Fondamentaux de la cartographie des processus: démarrez sans BPMN
Sans BPMN ni Visio. Des post-its, Miro ou Excel suffisent. La façon pratique de documenter le flux réel avant d'optimiser.
D'abord "as-is", ensuite "to-be"
L'idée reçue la plus courante sur la cartographie des processus: il faudrait savoir "comment ça devrait être" avant de dessiner une carte. Non. Il faut d'abord savoir "ce qui se passe maintenant".
La carte "as-is" montre comment le processus fonctionne réellement aujourd'hui — pas ce que disent les documents. Dans beaucoup de PME, les processus de prise de commande, de facturation ou d'onboarding n'ont pas changé depuis des années mais ne sont écrits nulle part. Cet écart est le risque majeur quand on passe à l'automatisation: automatiser un processus non documenté, c'est aussi automatiser ses erreurs.
Les outils n'ont pas besoin d'être complexes: des post-its, un tableau Miro ou un tableau Excel à quatre colonnes suffisent. Pas de BPMN, pas de Visio.
Une fois la carte as-is établie, concevoir l'état "to-be" devient beaucoup plus facile. On voit non pas ce qui va changer, mais ce qui reste — et les décisions d'optimisation reposent sur des données réelles, pas sur l'intuition.
Cartographiez votre processus en 1 heure: l'approche à 4 colonnes
Pour cartographier un processus sans outil complexe, un tableau Excel à quatre colonnes ou une bande dans Miro suffit. Chaque ligne représente une étape ; les colonnes sont :
1. Étape — Que fait-on ? Forme verbale courte : "créer la facture", "attendre l'approbation", "saisir dans le système". 2. Qui le fait ? Nom du rôle, pas de la personne : comptabilité, commercial, client. 3. Quelle est l'entrée ? Ce dont cette étape a besoin pour démarrer : formulaire, e-mail, approbation, enregistrement système. 4. Quelle est la sortie ? Ce qui est produit après cette étape : document, notification, enregistrement base de données.
Ces quatre colonnes ressemblent à un simple diagramme swimlane et ne demandent aucune connaissance logicielle.

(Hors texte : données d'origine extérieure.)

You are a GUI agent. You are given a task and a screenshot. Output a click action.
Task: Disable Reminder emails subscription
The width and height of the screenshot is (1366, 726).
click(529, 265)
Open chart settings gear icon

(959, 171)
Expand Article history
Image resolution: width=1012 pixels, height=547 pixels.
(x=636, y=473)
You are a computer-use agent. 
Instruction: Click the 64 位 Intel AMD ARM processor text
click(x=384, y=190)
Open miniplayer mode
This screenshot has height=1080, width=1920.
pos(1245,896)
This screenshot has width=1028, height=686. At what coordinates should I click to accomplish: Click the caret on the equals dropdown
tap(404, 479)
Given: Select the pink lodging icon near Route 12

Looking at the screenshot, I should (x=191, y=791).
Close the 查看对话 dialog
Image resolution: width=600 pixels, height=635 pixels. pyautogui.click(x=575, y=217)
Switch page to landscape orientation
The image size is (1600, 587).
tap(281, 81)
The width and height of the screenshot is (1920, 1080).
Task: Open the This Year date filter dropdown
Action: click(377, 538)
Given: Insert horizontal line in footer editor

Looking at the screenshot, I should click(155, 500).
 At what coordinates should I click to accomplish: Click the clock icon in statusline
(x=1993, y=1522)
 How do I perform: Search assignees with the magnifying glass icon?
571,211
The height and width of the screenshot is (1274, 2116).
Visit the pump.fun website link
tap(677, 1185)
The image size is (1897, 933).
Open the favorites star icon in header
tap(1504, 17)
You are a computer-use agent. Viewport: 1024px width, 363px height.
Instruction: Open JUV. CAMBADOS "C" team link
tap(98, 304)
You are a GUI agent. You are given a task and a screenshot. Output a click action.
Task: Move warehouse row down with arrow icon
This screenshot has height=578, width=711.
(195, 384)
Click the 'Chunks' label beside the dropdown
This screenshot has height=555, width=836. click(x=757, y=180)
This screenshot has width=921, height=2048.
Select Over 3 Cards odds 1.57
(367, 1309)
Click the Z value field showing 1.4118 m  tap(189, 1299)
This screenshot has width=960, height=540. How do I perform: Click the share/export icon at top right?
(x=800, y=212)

En une heure de session avec deux ou trois personnes connaissant le processus et des post-its, on peut remplir tout le tableau.
Après avoir complété la carte, posez cette question pour chaque étape : "Cette étape peut-elle être automatisée, supprimée ou fusionnée ?" Ces trois questions éliminent la complexité inutile.
Quand un processus cartographié est prêt pour l'automatisation
Tout processus cartographié n'est pas prêt pour l'automatisation. Quatre critères doivent être satisfaits avant de passer à l'automatisation :
1. Taux de répétition : si le processus se répète au moins deux à trois fois par semaine, le coût de l'automatisation devient justifiable. Pour une tâche exceptionnelle effectuée une fois par mois, l'automatisation est généralement inutile.
2. Entrée standardisée : si les entrées qui déclenchent le processus sont standardisées — un format d'e-mail spécifique, une réponse de formulaire ou une notification système — l'automatisation fonctionne de façon bien plus fiable. Si les entrées varient à chaque fois, une étape de standardisation des données est d'abord nécessaire.
3. Quantité de jugement humain : si de nombreuses décisions subjectives sont prises aux étapes critiques du processus, ces étapes doivent d'abord être simplifiées ou soumises à des règles. L'automatisation peut automatiser les étapes basées sur des règles, pas les décisions ambiguës.
4. Tolérance aux erreurs : si une erreur dans le processus entraîne directement une perte de client, une violation légale ou un préjudice financier, des tests complets avant l'automatisation sont obligatoires.
Les processus qui satisfont les quatre critères sont les plus prêts pour l'automatisation. L'approche Setviva : une fois le processus qualifié identifié, nous réalisons d'abord un test pilote sur un petit jeu de données, puis nous étendons progressivement au volume complet. Sans carte, pas de pilote ; sans pilote, pas de montée en échelle.